Next November will mark the 20th anniversary since the so-called “Battle of Seattle.” It refers to the World Trade Organization (WTO) Ministerial Conference held at Seattle, WA, in late 1999, which became the scene of widely-reported protest activity and civil unrest. That’s why it was subsequently called colloquially the “Battle of Seattle.”
I recently watched with interest and great sympathy the videotaped protests of the anti-globalization activists in a collection of five videos entitled Showdown in Seattle (1999). Tens of thousands of protesters demonstrated in the streets of Seattle from November 26 to December 1, 1999, for labor rights and against the abuses of the corporate state, including the government-sanctioned degradation of our environment in the name of capitalist greed and profit. I found myself fully agreeing with their views on how economic globalization and global trade should benefit everybody, especially the world’s poor (globalization’s “losers”), rather than just the rich and politically mighty (globalization’s “winners”). I was shocked to see how the peaceful protesters against the WTO were attacked and mauled by the Seattle police force—reinforced by two battalions of the Washington Army National Guard, the 81st Brigade of the Washington State Patrol, and many other local law-enforcement and paramilitary agents—in the same violent and brutal manner that the Occupy Wall Street movement would be assaulted and suppressed a decade later.
You can see from the five videos that what happened in Seattle was—as aptly described by many eyewitnesses—an officially-sponsored “police riot,” in which heavily-armed troopers covered from head to toe in black Darth Vader-like armor used the city Mayor-imposed “state of emergency” and “curfew” as an excuse to resort to brute force—using truncheons, beatings, attack dogs, plastic bullets, water cannon, tear-gas cannisters, pepper spray, tasers, stun grenades, even armored cars and helicopters, They made mass arrests in downtown Seattle’s 50-bloc “No-Protest Zone” in violation of the protesters’ constitutionally-guaranteed rights to peaceful assembly and free speech. And what was the official justification for such excessive use of violent police-state tactics? A few store windows had been smashed by roving gangs of masked “anarchists” who—as the local media (including the prestigious Seattle Times) reported only a few weeks later—turned out to have been plainclothes policemen acting as undercover agent-provocateurs. The corrupt big media gave very slanted coverage of the street protests—as several participants and one legal observer complain in the Showdown in Seattle videos.
The “turtles”: protestors in sea turtle costumes (CC BY 2.0)
The New York Times lied as usual, falsely accusing the marchers of throwing Molotov cocktails at the police (later its belatedly shamed editors officially retracted this fabricated news story). Instead of being a “voice of the people,” the corporate news media once again served as an obedient mouthpiece for the “Washington Consensus” free-marketeers and their Big Business paymasters.

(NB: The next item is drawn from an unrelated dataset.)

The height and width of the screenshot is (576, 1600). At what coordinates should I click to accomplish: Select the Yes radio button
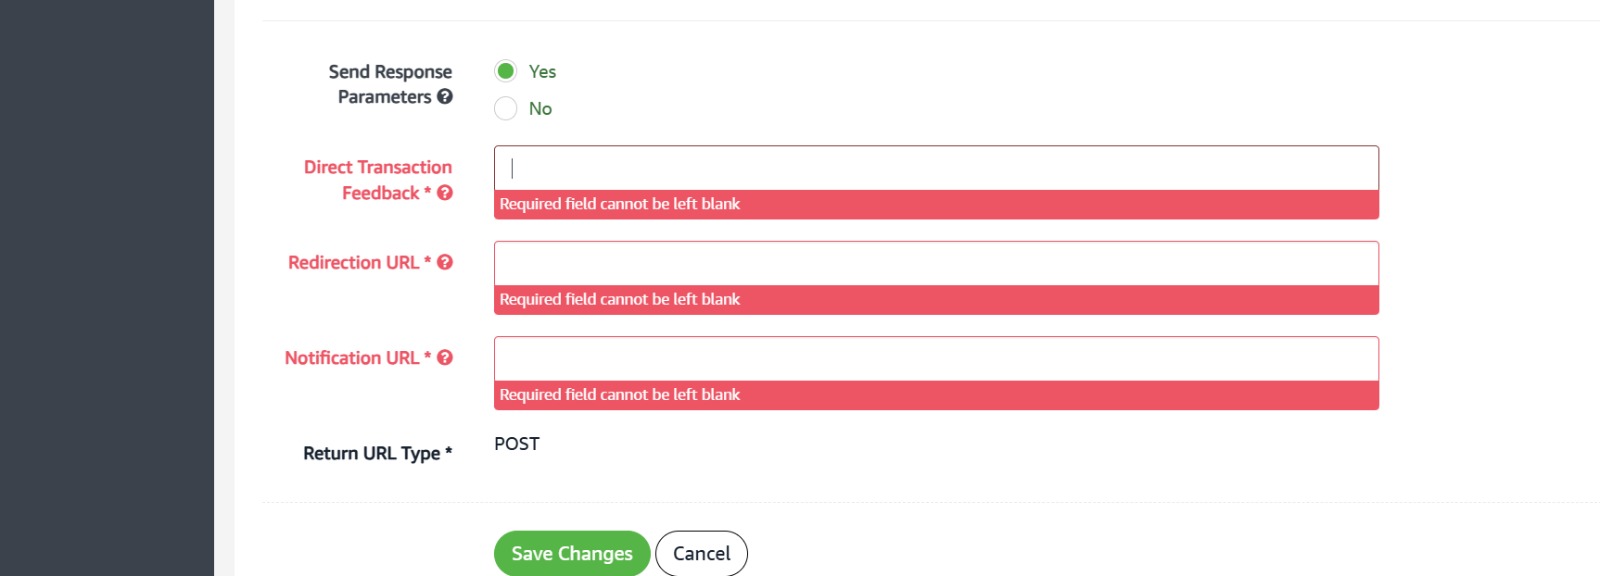(x=506, y=71)
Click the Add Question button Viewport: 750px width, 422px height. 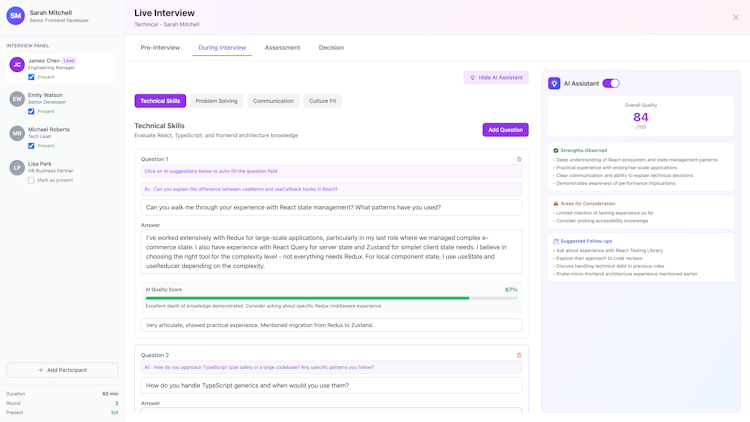point(505,130)
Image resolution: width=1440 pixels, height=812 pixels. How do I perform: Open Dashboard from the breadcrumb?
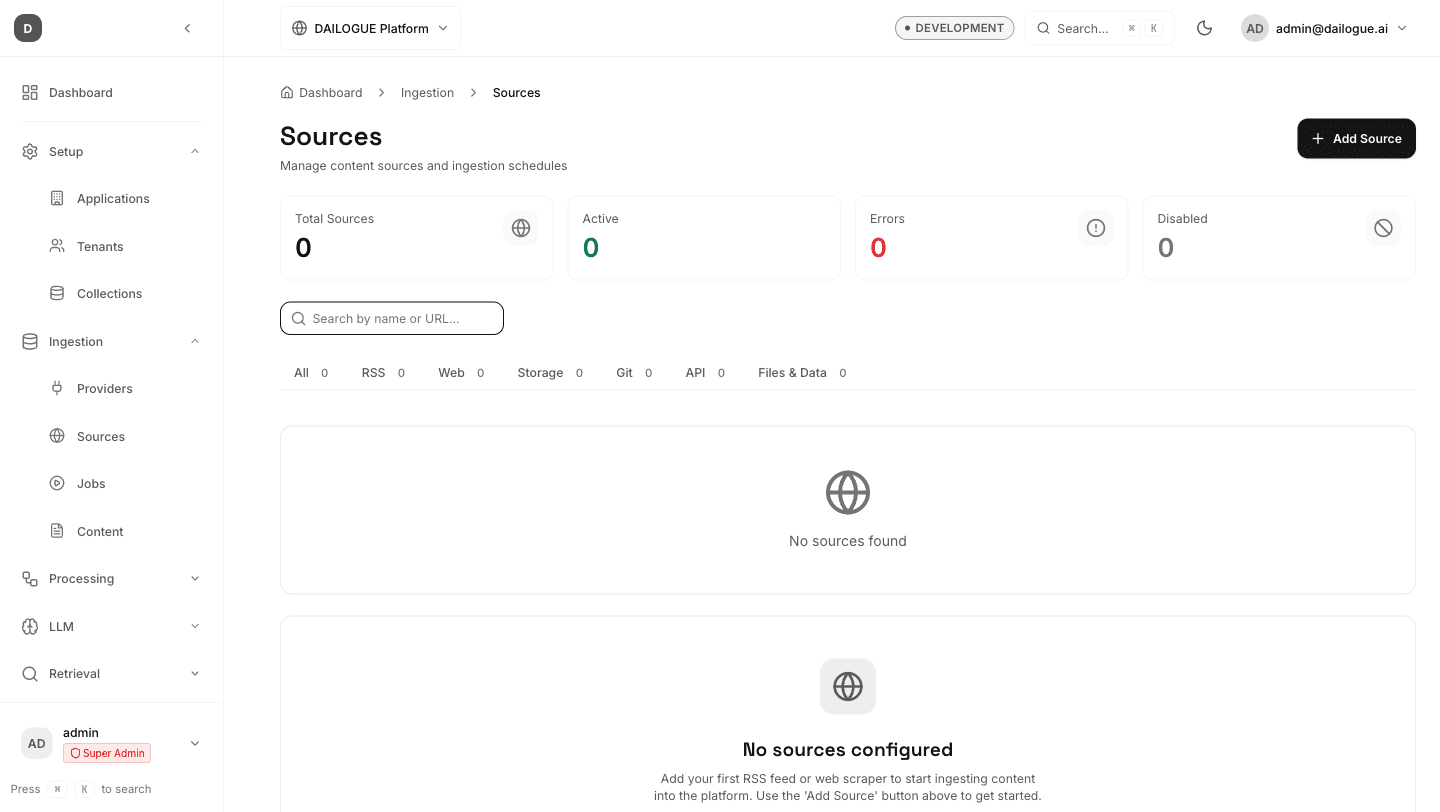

It is amazing that the Bill Clinton administration condoned this thuggish crackdown on peaceful protest, even though the anti-WTO “Big March” included a few prominent Democrats such as the late Senator Paul Wellstone (MN) and Representative Maxine Waters (CA)—both interviewed in one of the videos—as well as Representatives Dennis Kucinich (OH) and George Miller (CA). My favorite Republican, Congressman Ron Paul (TX), reportedly made only a brief appearance—probably deterred by police violence against the “trouble-makers.” A couple of protest leaders were, in fact, snatched death-squad style from the Seattle streets by plainclothes cops in unmarked cars.
Seattle police on Union Street, during the protests (CC BY 2.0)
Numerous participants in the unprecedentedly huge Seattle demonstrations—estimated to have included up to 60,000 people—are seen in the videos carrying placards with slogans like “Shut Down the WTO,” “Resist McDomination,” “Democracy—Not Globalization,” “Fair Trade—Not Free Trade,” and “Save the Family Farms!” Why was corporate globalization so unpopular with so many different people? Why did so many protesters of divergent professional, educational, regional, ethnic, racial, religious, and ideological backgrounds stand united against the WTO? The anti-WTO activists were opposed not to globalization per se but just to corporate globalization. They wanted anti-corporate globalization—the so-called “new internationalism”—because, according to Showdown in Seattle, in the age of capitalist globalization “the rich are getting richer and the poor are getting poorer.” They insisted that nobody was benefiting from corporate globalization except for the global corporations that “rule the world” and their corrupt “servants” in government, as one conservative Republican charged at that time in his now classic bestseller book (David Korten, When Corporations Rule the World, Berrett-Koehler, 2nd edition, 2001). A Nobel Prize-winning former senior vice-president and chief economist of the World Bank (another major organizational force behind corporate globalization) complained in his bestseller book that the gap between the “haves” and the “have-nots” as well as between rich and poor countries was fast growing (Joseph Stiglitz, Globalization and Its Discontents, W.W. Norton: 2003). Nearly half of the world’s people lived on $2.00 or less per day—and almost a quarter of them survived on as little as $1.00 or even less per day.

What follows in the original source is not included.